Holly Golightly lives a fantasy life — just like her namesake

Leah Sottile

“I’m not a prostitute, if that’s what you mean,” Holly Golightly says — pausing just long enough before laughing to make me feel uncomfortable.

So she’s not a hooker. But when her mother named her Holly Golightly — after the main character of Truman Capote’s famous story, Breakfast at Tiffany’s — it seemed she was predicting something for her yet-to-be-born daughter.

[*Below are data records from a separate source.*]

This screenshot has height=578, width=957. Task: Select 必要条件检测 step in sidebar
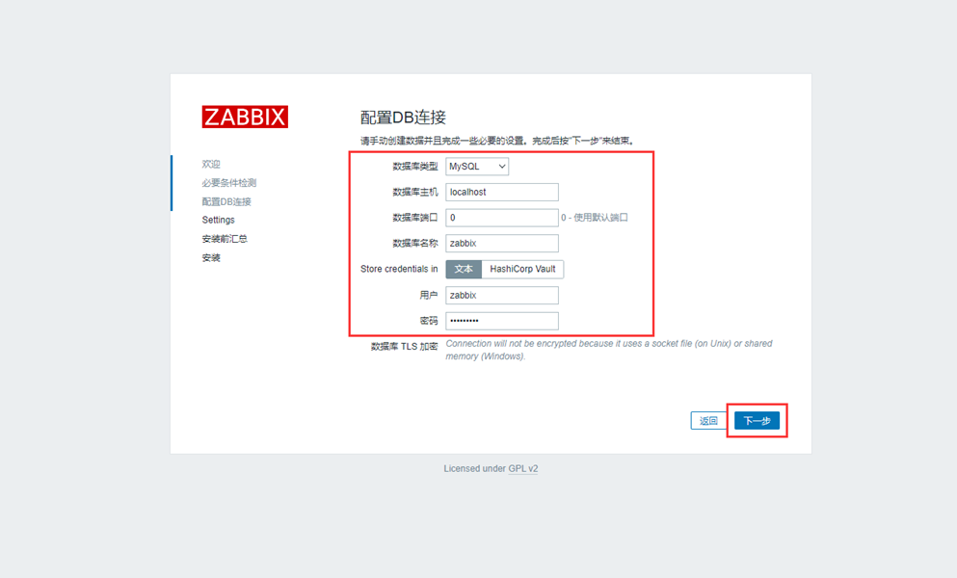pyautogui.click(x=228, y=183)
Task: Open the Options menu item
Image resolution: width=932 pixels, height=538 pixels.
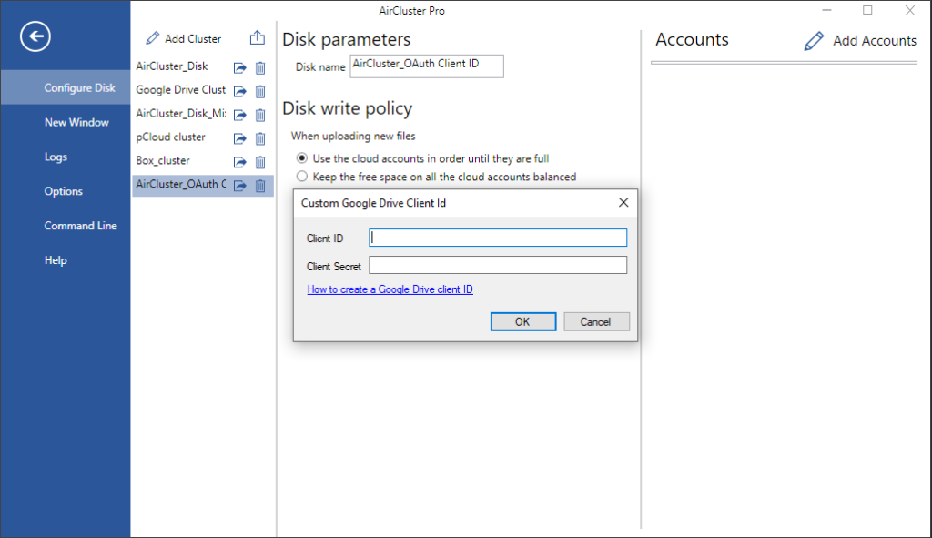Action: [64, 191]
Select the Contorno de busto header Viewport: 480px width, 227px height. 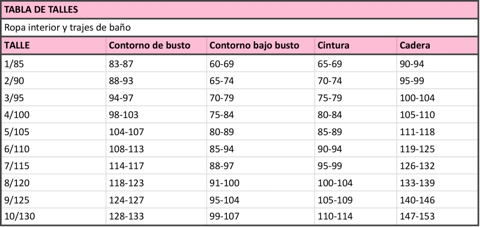(x=150, y=46)
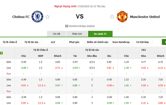The width and height of the screenshot is (166, 105).
Task: Click the Manchester United club crest
Action: pos(122,17)
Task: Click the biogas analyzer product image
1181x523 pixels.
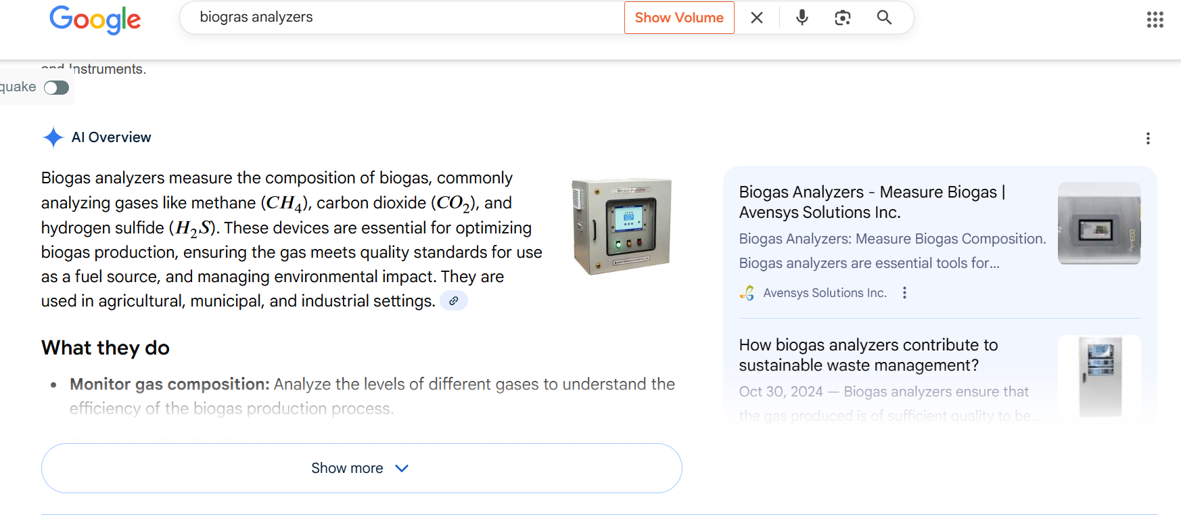Action: click(622, 226)
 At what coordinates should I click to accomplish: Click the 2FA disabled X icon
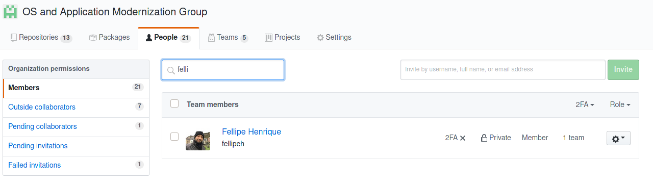coord(463,138)
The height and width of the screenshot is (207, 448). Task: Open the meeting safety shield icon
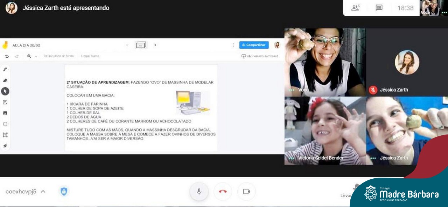click(x=63, y=192)
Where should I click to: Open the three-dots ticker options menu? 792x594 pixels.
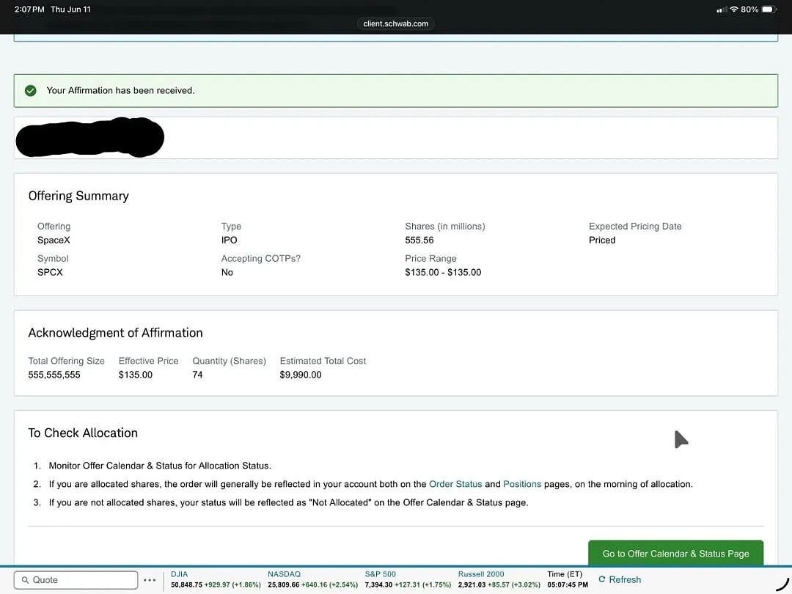pyautogui.click(x=150, y=580)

“I guess she had high hopes for me. She thought I’d be a lot richer than I really am,” Holly says. “I wouldn’t have had any cause to use my name [if I wasn’t a performer]. But when we started the band, we all sat down at the table and were making up names for recording — but I already had this made-up name.”

Capote’s Holly — famously brought to life by Audrey Hepburn in the 1961 film adaptation of the story — was charismatic and precocious. A beautiful, devil-may-care demimonde. But just below the surface, she was a mess: wrought with sadness and detachment.

And though Holly Golightly, the vintage-voiced British singer who appears on the Broken Flowers soundtrack and the White Stripes’ Elephant, seems perfectly happy over the phone, she’s mastered the art of sounding sad in her music. On her new album, Medicine County, her vocals sway from vengeful to downtrodden. Melancholy to tragic. Nick Cave. Dusty Springfield. She conjures a tarnished sound meant to be heard through a phonograph.

Like the fictional Holly she was named for, this person she’s become over the years is a surprise to her. She didn’t mean to end up here — a career in music was never the plan. She’s a horse trainer. A horse trainer who liked music and dancing and attending shows. She ended up getting recruited to sing backup vocals for a friend’s band — and soon, music was her career.

“If somebody said to me when I was 15 that [I’d] be playing music when I was 40,” she says, “well, I couldn’t think of something more ridiculous than that.”

She’s always been interested in music — but never new music. Always old, she says.

“As much as I really love the Buzzcocks, when I saw them live I saw them do a cover, and it was my favorite song in the set,” she says. “Bands would do covers of ’60s songs, and those would be the songs that jumped out at me. They’d do a punk rock version of ‘The Hippy Hippy Shake,’ and it would jump out the most at me.

“And then I’d find out they didn’t write it.”

When she’d finally track down songs like “Blood on the Saddle” — a cowboy song that she covers on Medicine County that she says has been “rehashed every decade since 1930” — she wanted to repurpose it and get it in front of fans like her. And even though she started a name for herself in garage rock (through the all-girl band, Thee Headcoatees), Holly found a bluesier, country sound. As a solo artist, she wrote her own heart-achy ballads, and she paid homage to songs — soul songs, country songs — she loved.

“I thought these songs were great songs and I thought people should hear them,” she says.

As her sound has turned more rootsy and country-influenced as she’s grown as a musician, Holly says she’s become more and more baffled — bordering fascinated — by what she does. Like Capote’s Holly Golightly, she’s starry-eyed by her own fantasy world — a world that she’s not afraid to run away from if she has to. Capote’s Holly never felt home in her fantasy world — and to an extent, neither does this Holly Golightly.

“I fell into it by happy accident,” she says. “It’s still fun. And I think when it isn’t fun, then it’s probably time to go back to the day job.”